The perceptual basis for audio compression

JUN 01, 2007

Because the human ear ignores small amounts of noise that accompany a strong signal, much of the information in audio files can be thrown away with little loss of fidelity.

DOI: 10.1063/1.2754619

Armin Kohlrausch

Have you ever wondered how it is possible to store thousands of songs—a quantity of music that would require several hundred compact disks—on a small flash player and still have a sound quality rivaling that of CDs? The secret behind such impressive audio data compression lies in a highly successful cooperative effort between two scientific disciplines that are usually found in different departments on campus, if they are found at all: psychology of hearing, or psychoacoustics, and digital signal processing. During the past 20 years, scientists and engineers from those disciplines have worked together to create perceptual-coding algorithms, or “perceptual audio coders.” Their efforts have enabled the use of the internet for music distribution and sharing and have inspired a new segment in the consumer electronics industry. If you listen to music on a modern audio player during your daily commute, the compression algorithms are based on the principles in this Quick Study.

Digital sound representation

To understand perceptual coders, it is useful to first consider some aspects of digital audio in the context of a CD. On a standard CD, audio signals are sampled at a rate of 44.1 kHz, and each sample value is represented with a resolution of 16 bits. Taking into account that a CD has two audio channels, 1 second of music corresponds to 2 × 44 100 × 16 b, or 1.4 Mb of audio data.

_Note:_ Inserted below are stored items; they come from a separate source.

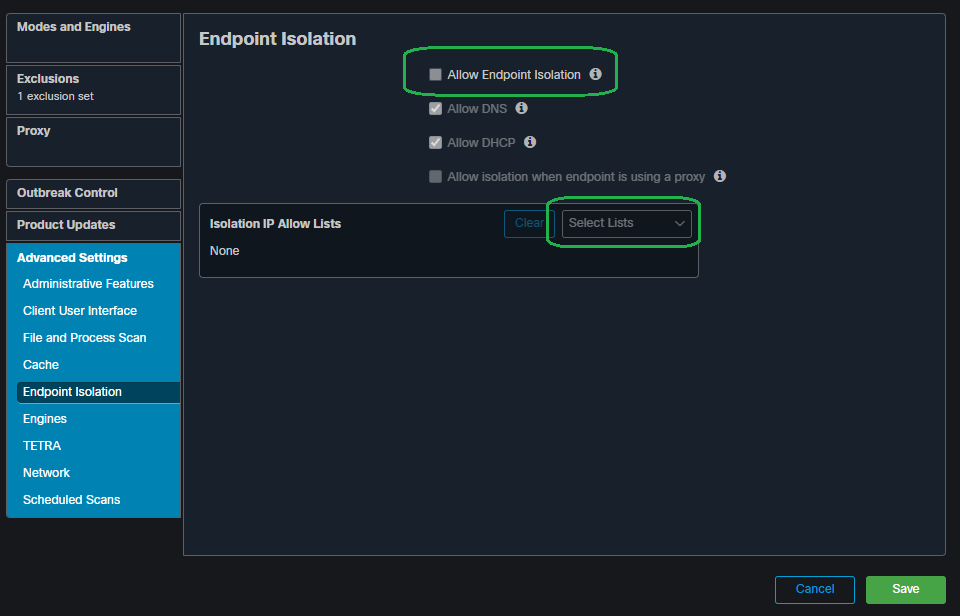Open the Outbreak Control section
This screenshot has width=960, height=616.
pos(93,193)
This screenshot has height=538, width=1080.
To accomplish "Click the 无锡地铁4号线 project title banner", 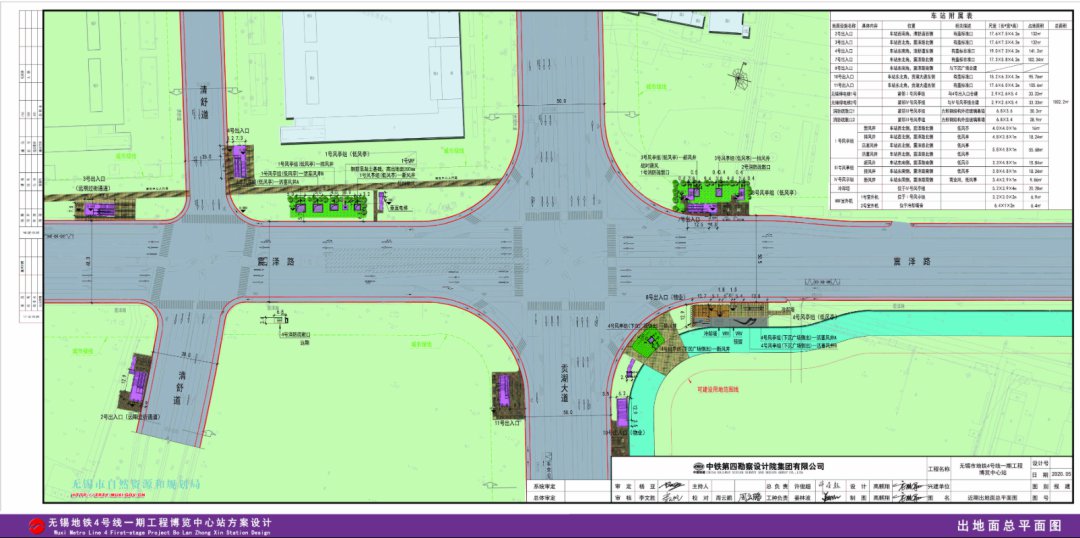I will [160, 522].
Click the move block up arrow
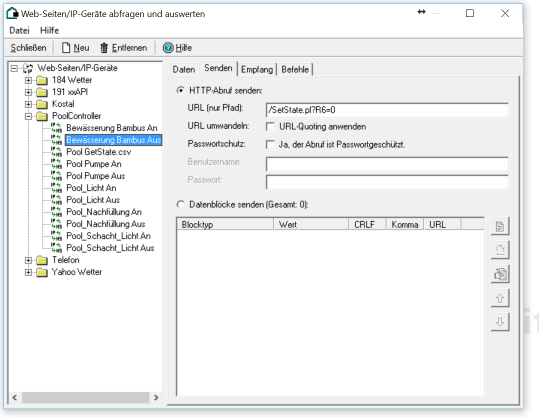Image resolution: width=539 pixels, height=418 pixels. (x=500, y=298)
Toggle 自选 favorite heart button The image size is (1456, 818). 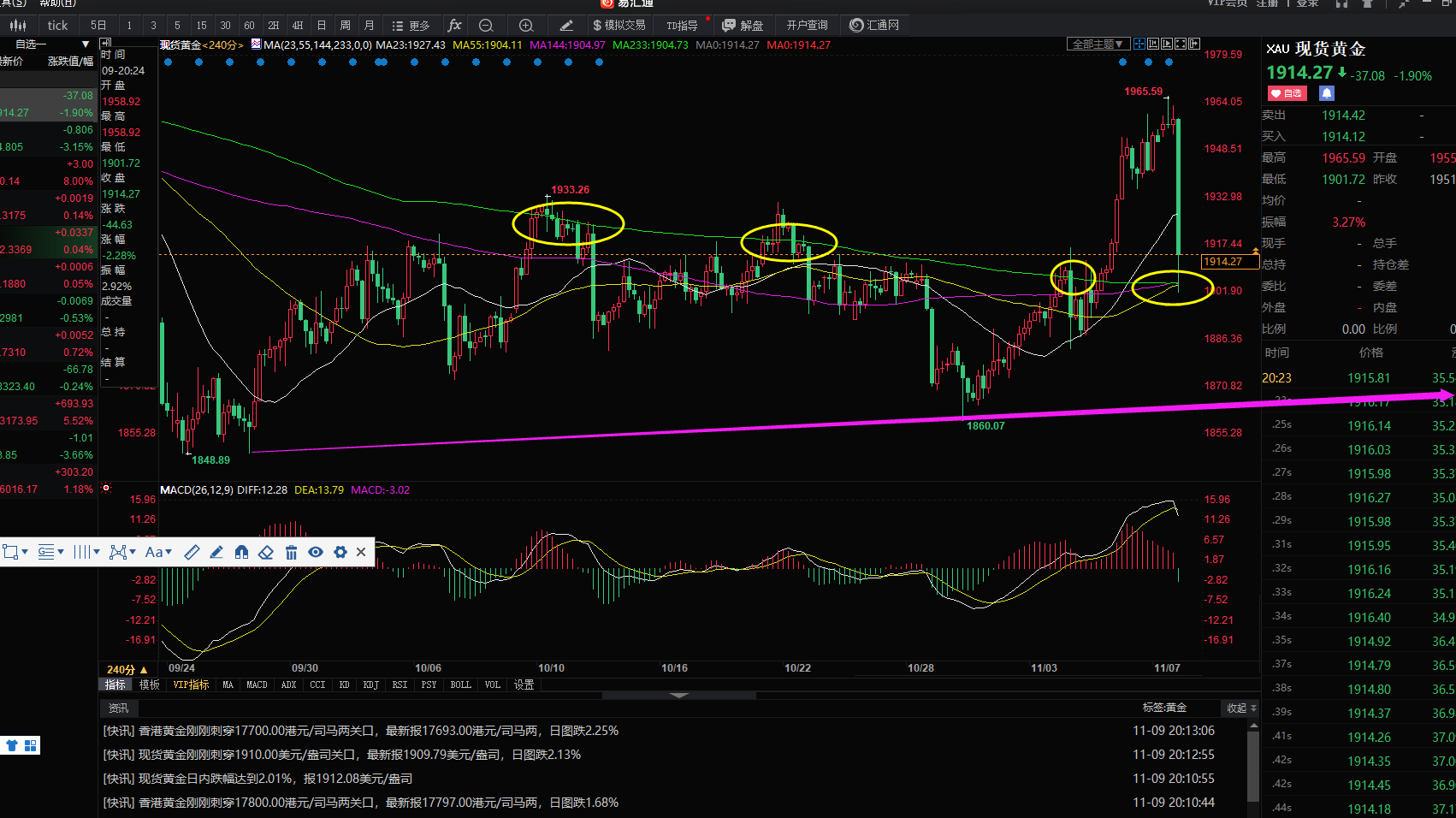click(x=1287, y=93)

The sampling rate and bit resolution are motivated by properties of human hearing. Theoretically, the useful bandwidth reaches up to half the sampling frequency, but in real systems, filters have finite slopes. As a result, the highest frequency for a CD is somewhat lower than the theoretical limit, 18–20 kHz, just about the highest frequencies that can be heard. The 16-bit amplitude resolution limits the dynamic range. For the CD, the quantization of the analog voltage amplitude at the output of a microphone into 2¹⁶ or 65 536 equal steps introduces an error. For most practical purposes, the error can be treated as an additive noise signal.

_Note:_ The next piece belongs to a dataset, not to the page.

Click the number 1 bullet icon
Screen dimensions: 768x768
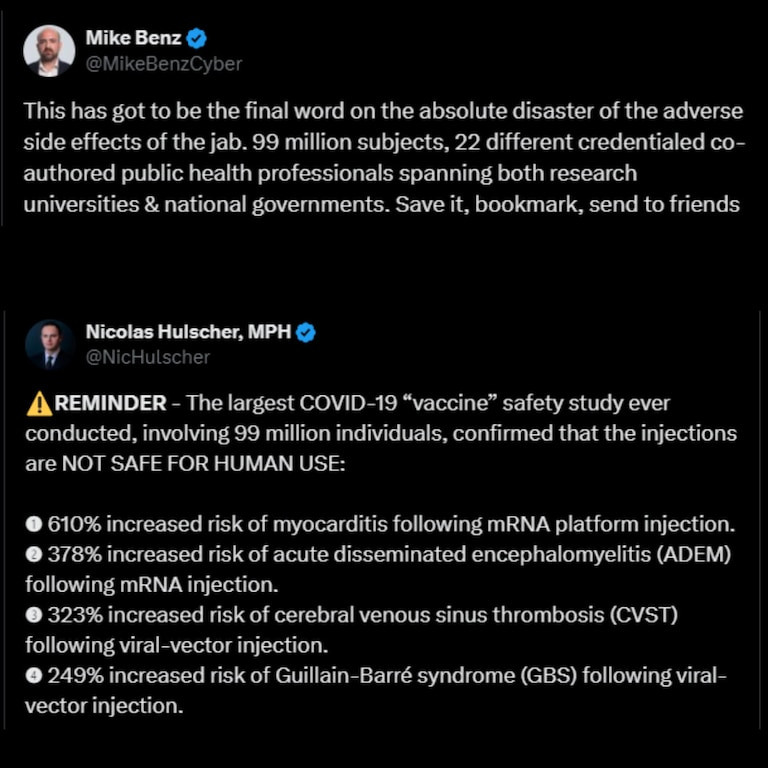click(x=32, y=525)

Sound engineers quantify that noise with the decibel, a logarithmic measure used to specify either a ratio between sound pressures or absolute values of the pressure amplitude—in which case one refers to the dB SPL, for sound pressure level. The ratio of a CD signal with maximum amplitude to the quantization noise level corresponds to nearly 100 dB, and it will increase by 6 dB for every extra bit used to represent the amplitude. The goal in CD amplitude quantization is to keep the error signal below the absolute threshold of hearing.

An engineer can diminish the overall bit rate in a CD coding scheme by reducing the sampling rate or by using fewer bits per sample. Both affect the perceived quality in a drastic way. A reduced sampling rate decreases the bandwidth of the signal and leads to the elimination of audible high-frequency components. Using fewer bits per sample increases the audibility of the quantization noise by 6 dB for every bit. The online version of this Quick Study links to sound files to which one or the other technique has been applied. As you’ll readily hear, neither possibility preserves the sound quality of the CD.

Perceptual coding

You’ve probably seen commercials for sweet-smelling products that “mask unwanted odors.” Indeed, masking exists in all sensory modalities. That is, a signal easily perceived in isolation can be imperceptible in the presence of a different and stronger signal. Perceptual coders exploit masking in the quantizing of audio samples.

Audio masking is a reflection of auditory perception’s limited resolution. If one begins by listening to a narrowband noise signal and then adds a music signal with the same frequency range, the noise becomes inaudible once it is about 6 dB lower than the music. For a person to enjoy the music, the signal-to-noise ratio need not be as large as is possible for a CD—a ratio of 10 dB is more than sufficient.

Thus, if one could shape quantization noise in such a way that its level was always 10 dB below the spectrum of the audio signal, the noise should be inaudible. Such a quantization would require only 2 bits per sample, a great reduction relative to the CD. This key perceptual concept of audio coding is relatively simple, but those who build coders face a significant challenge: Audio signals have dynamic spectral and temporal qualities that you may have seen visualized if, for example, you used the “scope” utility while playing music with a Winamp media player. As a consequence, designers of audio coders must know the spectral and temporal resolution with which the audio signal needs to be analyzed to give the correct shape to the quantization noise. To that end, psychoacoustic models of masking come into play.

Consider first the spectral variations. In transforming a sound wave into neural activity, the inner ear works in a way similar to a bank of bandpass filters. In other words, the input sound spectrum is transformed into a spectrally smoothed internal excitation; as an example, the figure shows how a particular vowel sound is smoothed. The masking effect of a narrowband signal will be largest in the spectral range covered by the signal, and less for lower and higher frequencies.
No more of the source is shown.